Global edible oil consumers have no option but to pay top dollar for supplies after Indonesia’s surprise palm oil export ban forced buyers to seek alternatives, already in short supply due to adverse weather and Russia’s invasion of Ukraine.

The move by the world’s biggest palm oil producer to ban exports from Thursday will lift prices of all major edible oils including palm oil, soy oil, sunflower oil and rapeseed oil, industry watchers predict.

In sub-Saharan Africa, food expenses already account for 40% of households’ consumer spending, the highest proportion of any region in the world, and more than double the 17% spent on food in advanced economies. And as prices rise across the board, including fuel, the tens of millions of Africans already pushed into poverty by Covid-19, spiking palm oil prices will be forced to make tough choices.

Even before the outbreak of fighting in Ukraine, inflation had become a global concern. Food commodity prices climbed over 23% last year, the fastest pace in more than a decade, according to the UN Food and Agriculture Organization (FAO). Cooking oils have been among the products hardest hit.

Drought decimated soy oil exports from Argentina and rapeseed production in Canada. Poor weather in Indonesia and Covid-related immigration restrictions in Malaysia throttled palm oil output and caused labour shortages on plantations.

The bright spot was sunflower oil. Then Russia sent its military into Ukraine in February, disrupting shipments from the Black Sea region, which accounts for 60% of sunflower production and over three-quarters of exports, and wiping out a huge share of global supply.

“You almost couldn’t make it up how bad it’s been,” Fry added. “We have had really almost a perfect storm.” The choice of palm oil has been an economic one for many poor countries, given it has been the cheapest of the major vegetable oils.

Lately, World Bank data show it’s been catching up to rivals, particularly soy and sunflower oil. Africa consumes more palm oil than it produces.
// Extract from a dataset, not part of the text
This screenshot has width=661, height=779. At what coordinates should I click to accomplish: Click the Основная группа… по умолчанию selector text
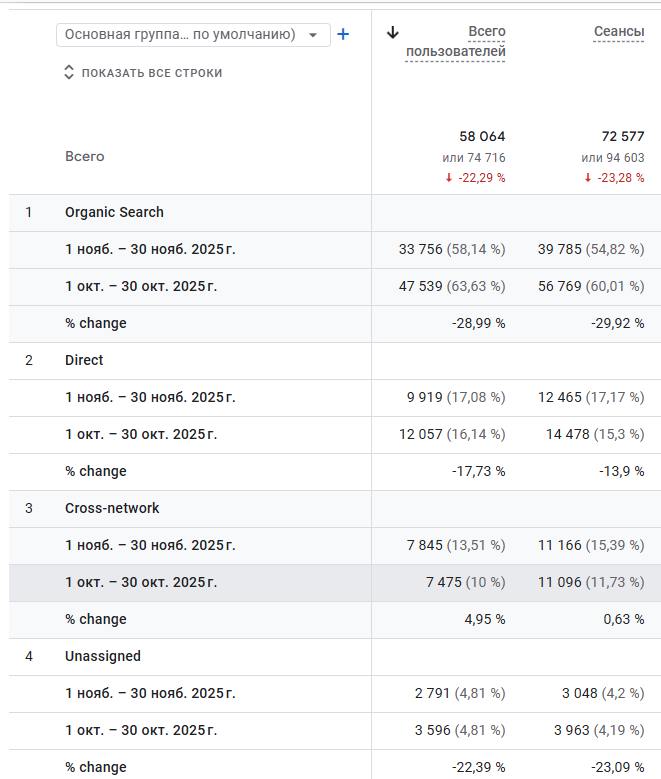[x=180, y=34]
African nations imported nearly 8 million tons of palm oil in 2020, according to the FAO, the latest year for which data is available. Nigeria, the continent’s biggest importer, shipped in more 1.2 million tons of palm oil.

Kenya brought in nearly $830 million worth. However, the demand may also present some opportunities on the continent. Nearly two dozen African countries grow oil palm on almost 6 million hectares of land, and the sector is a major agricultural sector employer of workers who stand to see their incomes rise.